The escalation in the number of teenagers who have suicidal thoughts, attempt suicide and commit suicide has called for a reappraisal of this sad state of affairs. One of the saddest phenomena of the late eighties and nineties in America is the teenage “suicide cluster”. Groups which are acquainted with each other and who choose to commit suicide.
Often many reach stressful points in their school lives, underachieving or they become underachievers academically. They fail a standard like matric. There is a failure in getting admission to college, Technikon or university, being unable to get a job and their parents do not have the finances to see to their material and spiritual needs.
These young people come from affluent homes or less financially well of families, from homes with caring parents or form broken homes.
The majority of teenage suicides occur under the influence of alcohol or drugs. In some cases, young would-be suicides do not necessarily have all the symptoms of depression, but could instead be extremely angry, impulsive or reckless. In many cases parents, educators, and friends have no idea of how serious the suicidal intention is until the attempt has been made. The contagious nature of teenage suicide is fuelled by the mass media as people often mimic what they see on television.
Society has become more rootless in the last thirty years with family life becoming more fragile, and in many cases being non-existent. Teenagers have less and less support during the crisis period in their lives.
Recent studies indicate that between 44 to 66 percent of teenagers who attempt suicide come from broken homes. In many cases both parents are working and the teenager is alone at home most of the day.
In many families, there is the existence of severe conflict and there is a lack of communication with the teenager, in addition, the family may be in denial that problems exist in the family. In present day America as well as South Africa, there has been a decline of religious and ethical values. This leaves many teenagers with a spiritual and emotional emptiness. Further, in South Africa promiscuity, child abuse, paedophilia, violence, rape, HIV/Aids, sexually transmitted diseases, and the radio, television, internet and magazines have resulted in a decline in the existence of a personal value system and a value-based educational system. According to Freud, 80% of teenage suicides occur when a youngster is depressed, while the other 20% of teenagers’ attempts show impulse disorders, such as excessive anger and acting out. The latter group may threaten suicide in a manner to get their own way.

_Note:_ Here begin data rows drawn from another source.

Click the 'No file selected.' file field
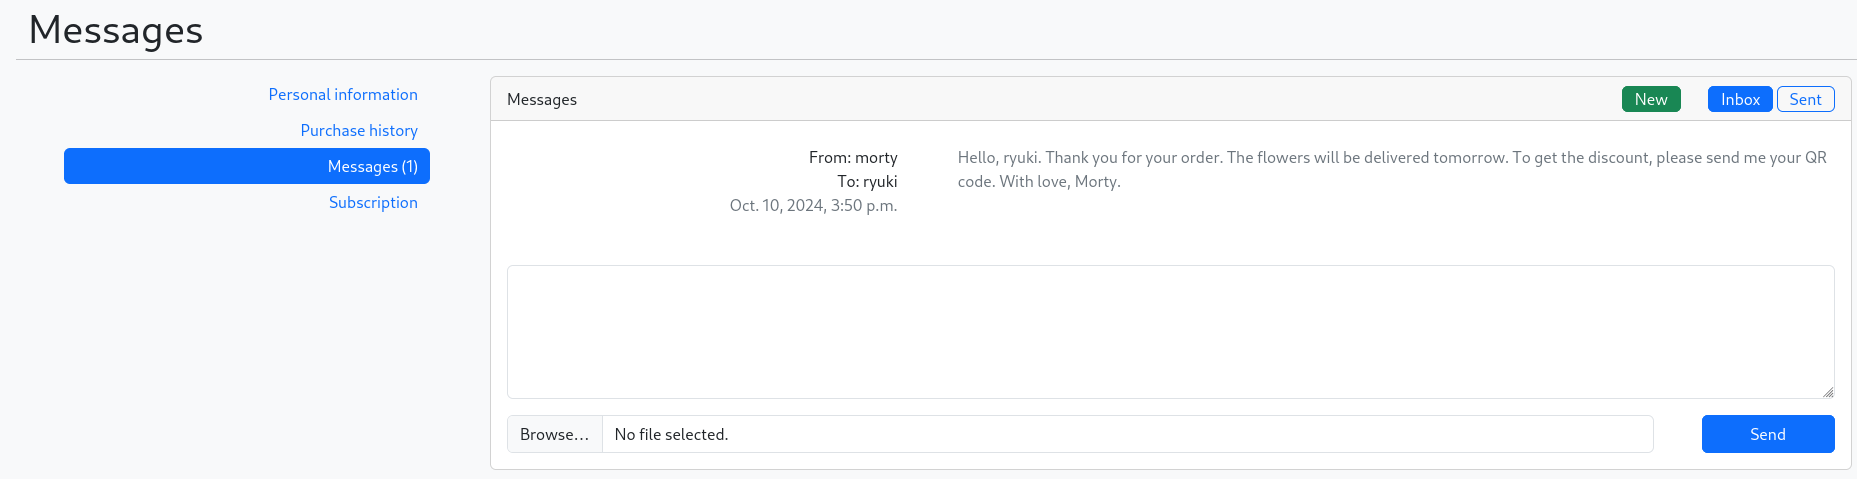 (1128, 434)
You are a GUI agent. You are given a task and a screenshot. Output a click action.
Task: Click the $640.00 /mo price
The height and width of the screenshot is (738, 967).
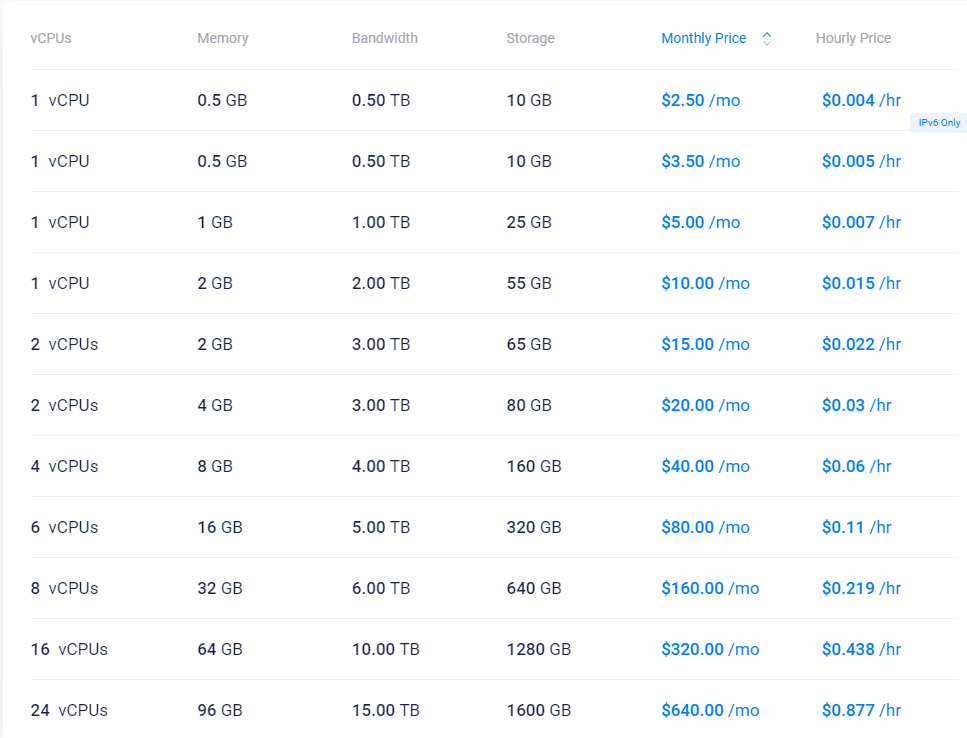pyautogui.click(x=710, y=710)
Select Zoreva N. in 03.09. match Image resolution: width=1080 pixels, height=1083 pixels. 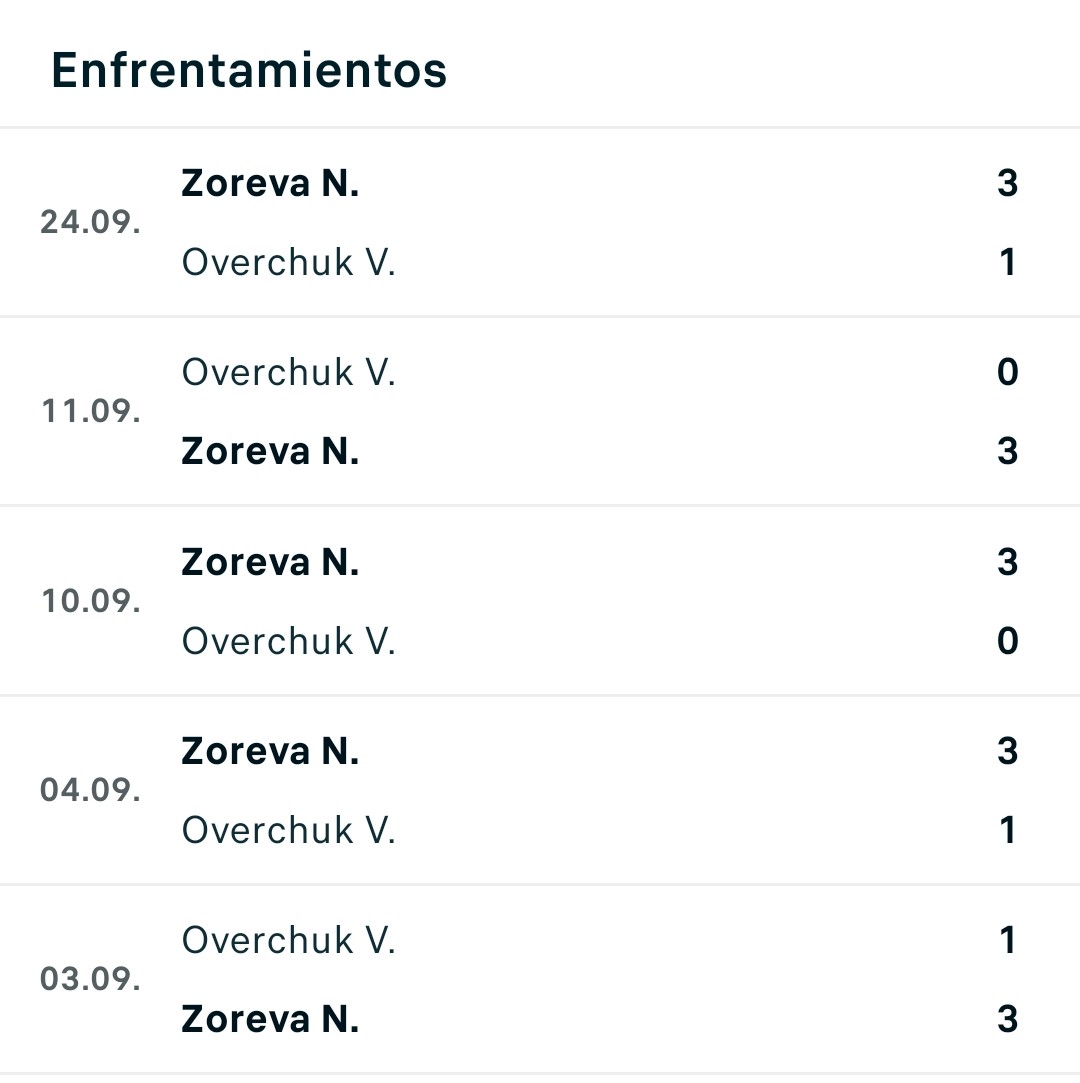coord(270,1019)
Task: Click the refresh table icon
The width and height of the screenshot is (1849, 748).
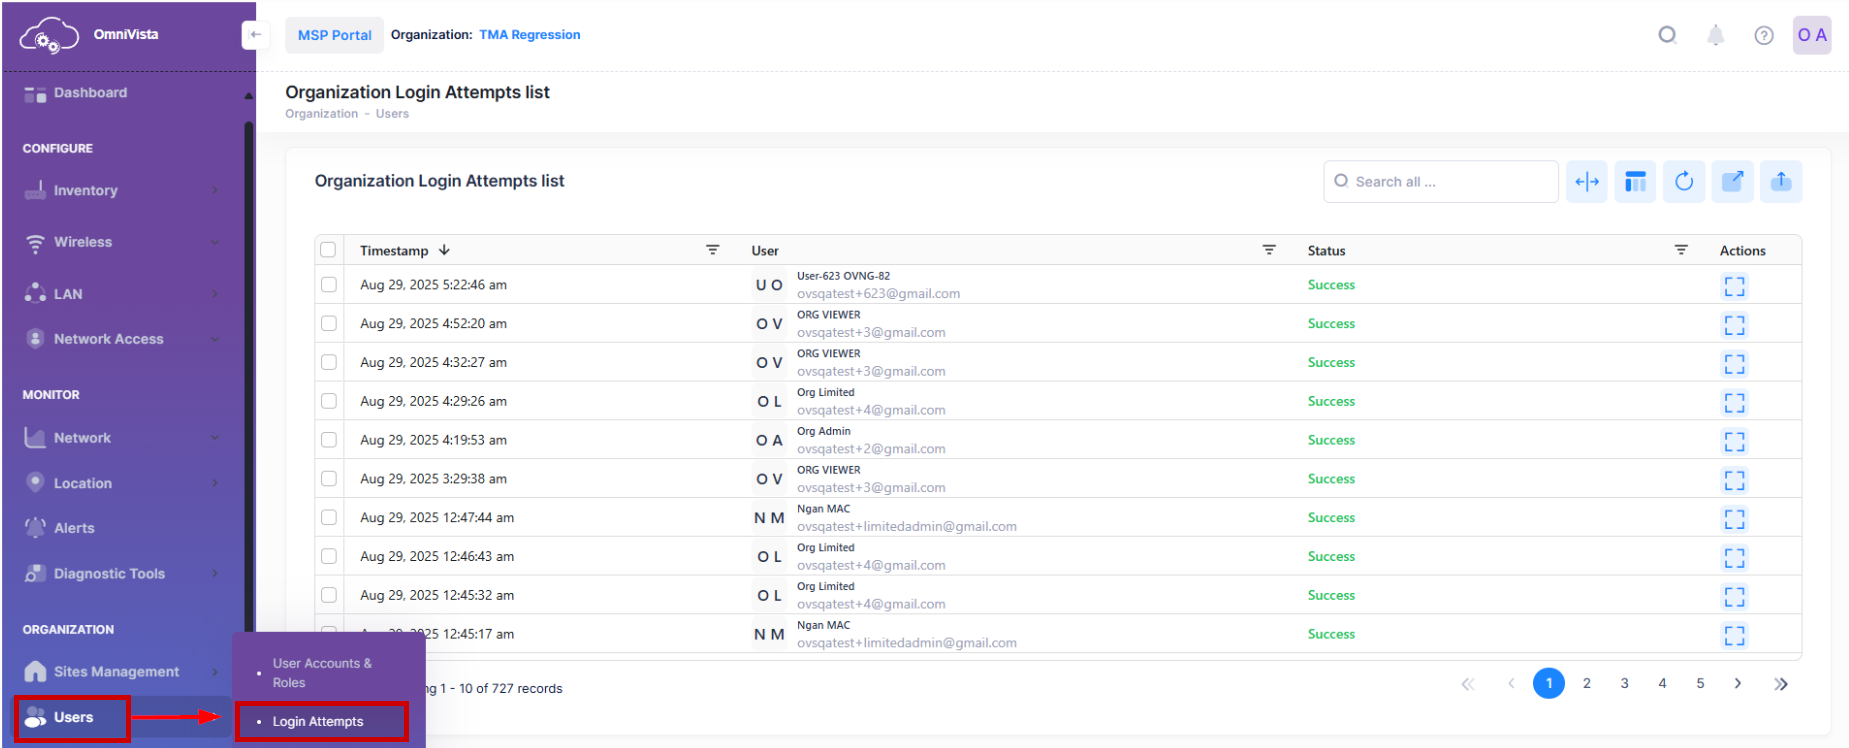Action: coord(1684,182)
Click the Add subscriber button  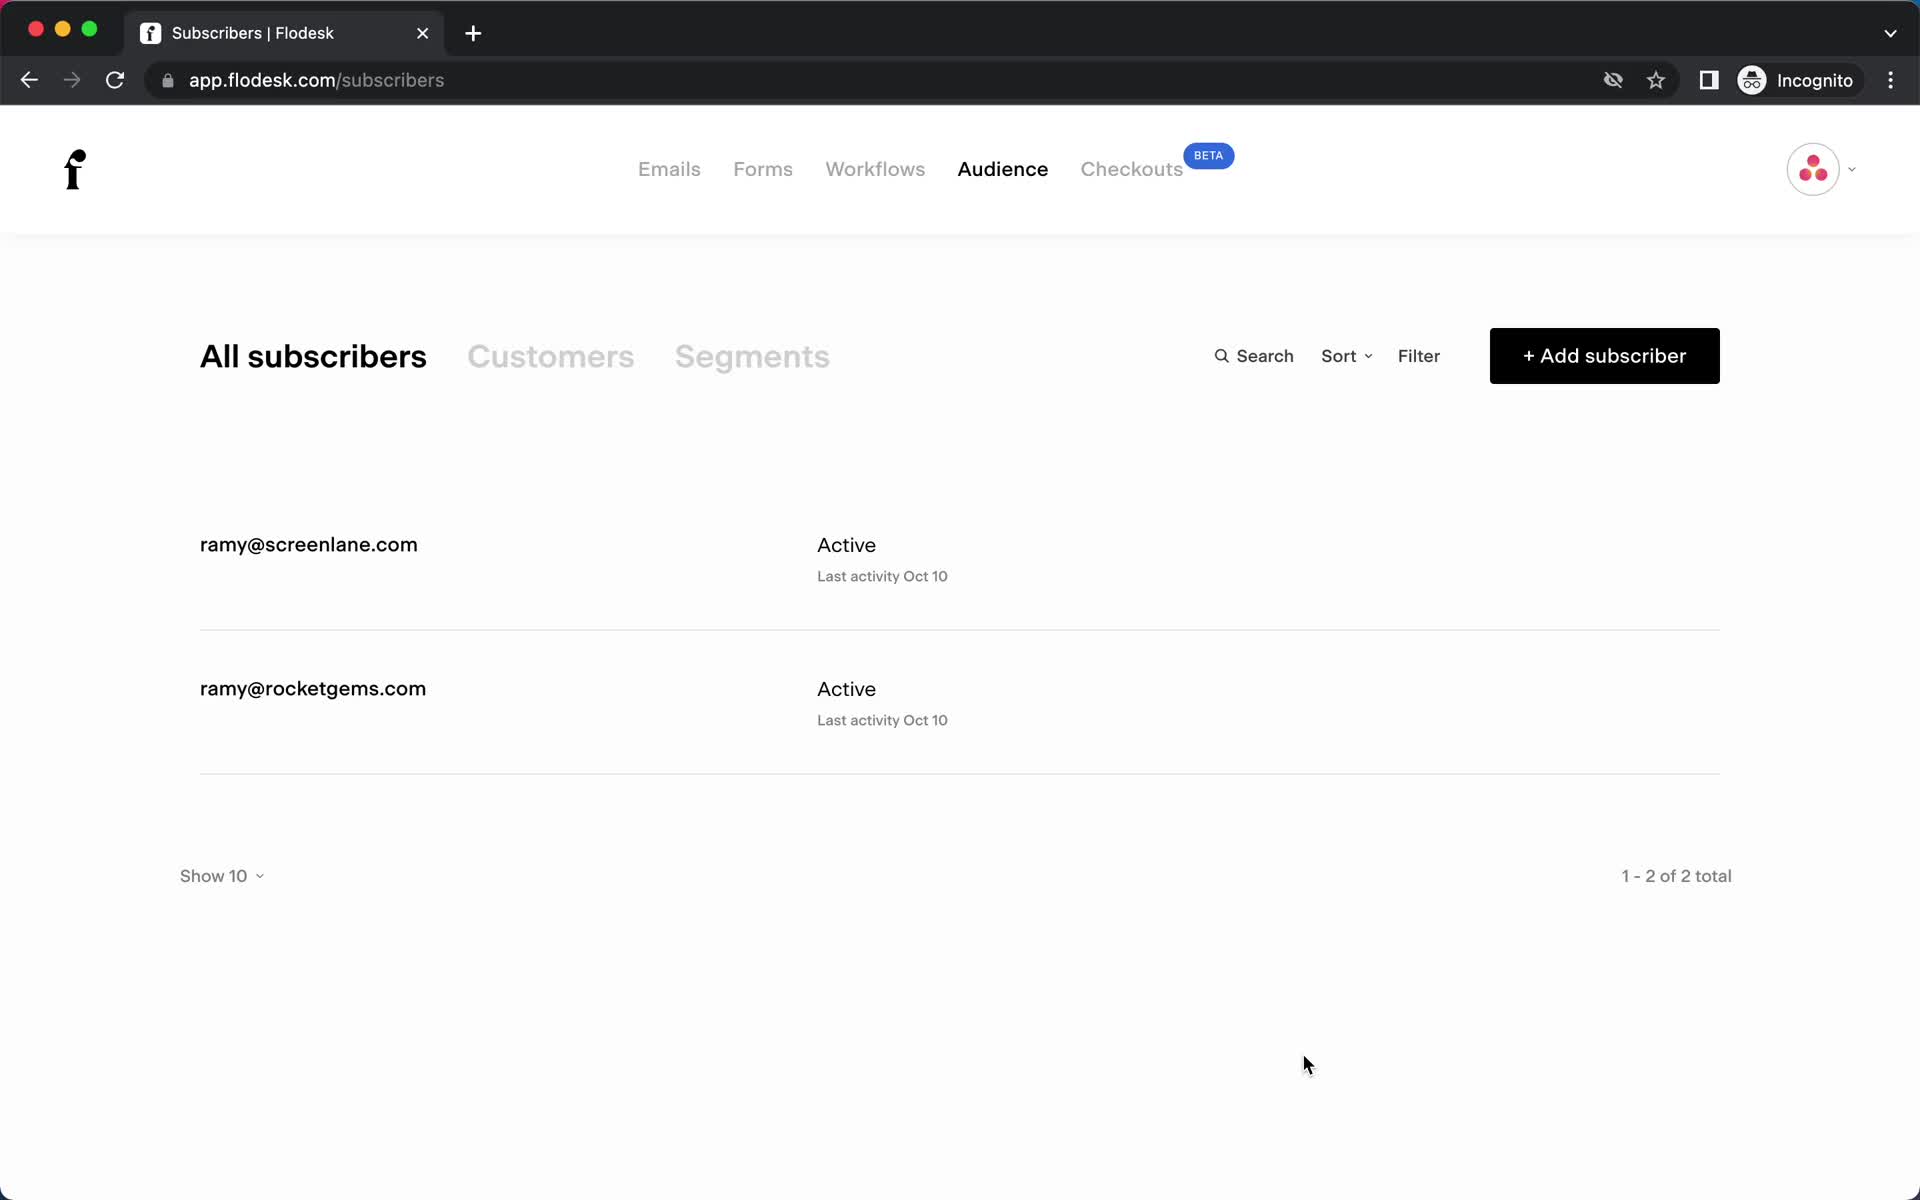[1603, 355]
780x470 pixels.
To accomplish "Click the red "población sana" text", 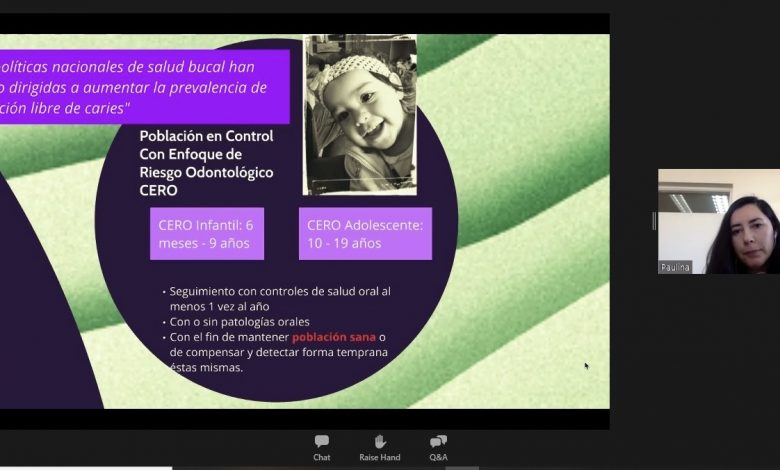I will pyautogui.click(x=333, y=337).
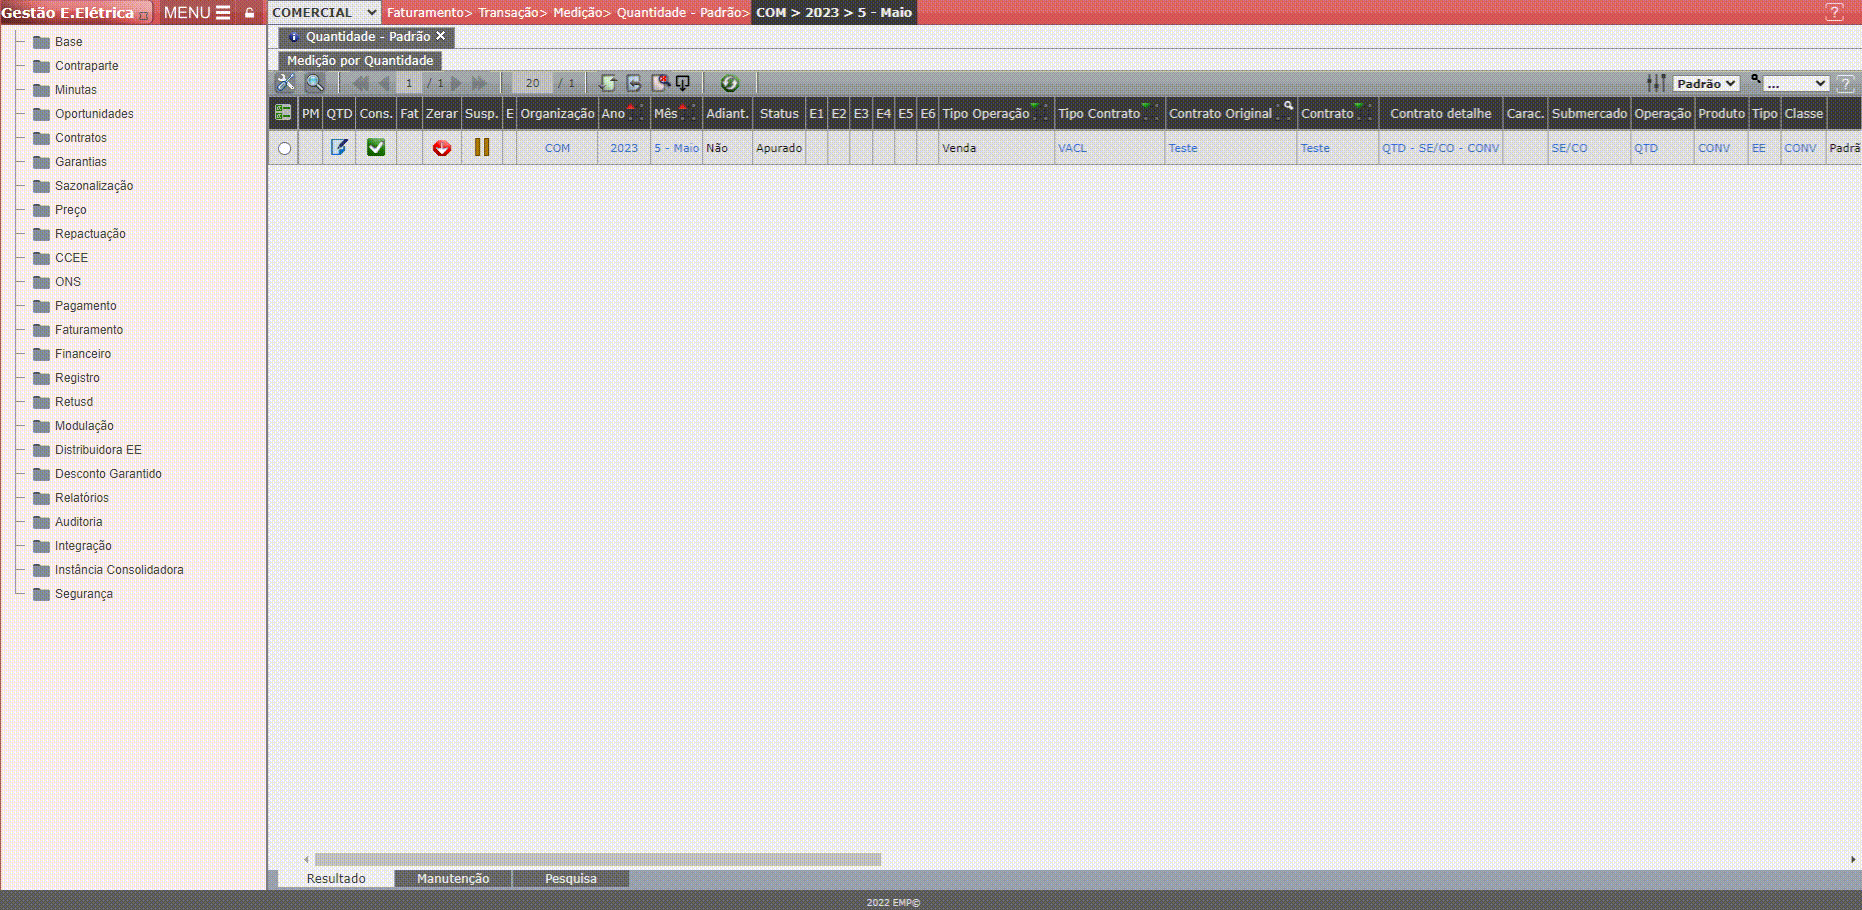Open the COMERCIAL dropdown
The image size is (1862, 910).
tap(324, 12)

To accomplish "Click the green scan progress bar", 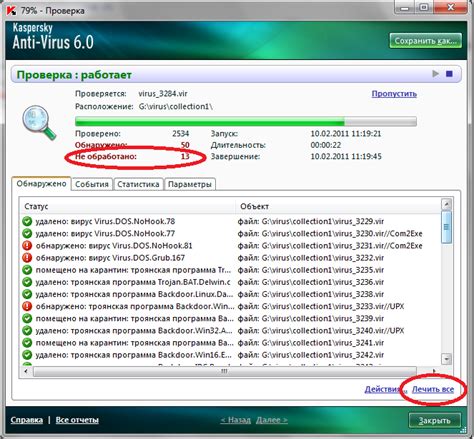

Most suicidal teenagers have suffered a major loss such as parental divorce, a death in the family, moving, breaking up with a girl (boy) friend, social humiliation or failure in school.
Lack of communication is often the essence of the teenage suicide event. Alarming research reports indicate that teenagers today spend an average of 14 minutes a week talking to their parents. While by the time the teenager matriculates he or she will have spent 15, 000 hours in front of the television.
The abuse of drugs and alcohol has also increased the teenage suicide rate. There is no doubt that alcohol and drugs contribute to the rapid increase in teenage suicide rate by lowering impulse control, increasing depression and impairing educational and social successes.
The pressures on our children, especially teenagers are tremendous. Are we only to pay heed when there are more teenage pregnancies, an increase in the incidence of HIV/Aids, greater stress and an inability to cope? Add to this the greater incidence of substance abuses such as alcohol and drug addiction, more suicide attempts, more successful suicides and the destruction of the fabric of the future for our children in a non-racial democratic South Africa.
The mental health of children and adults in any society is essential for its happiness and wellbeing. All South Africans must acquaint themselves with all aspects of depression so that they can play a role in fighting teenage suicide.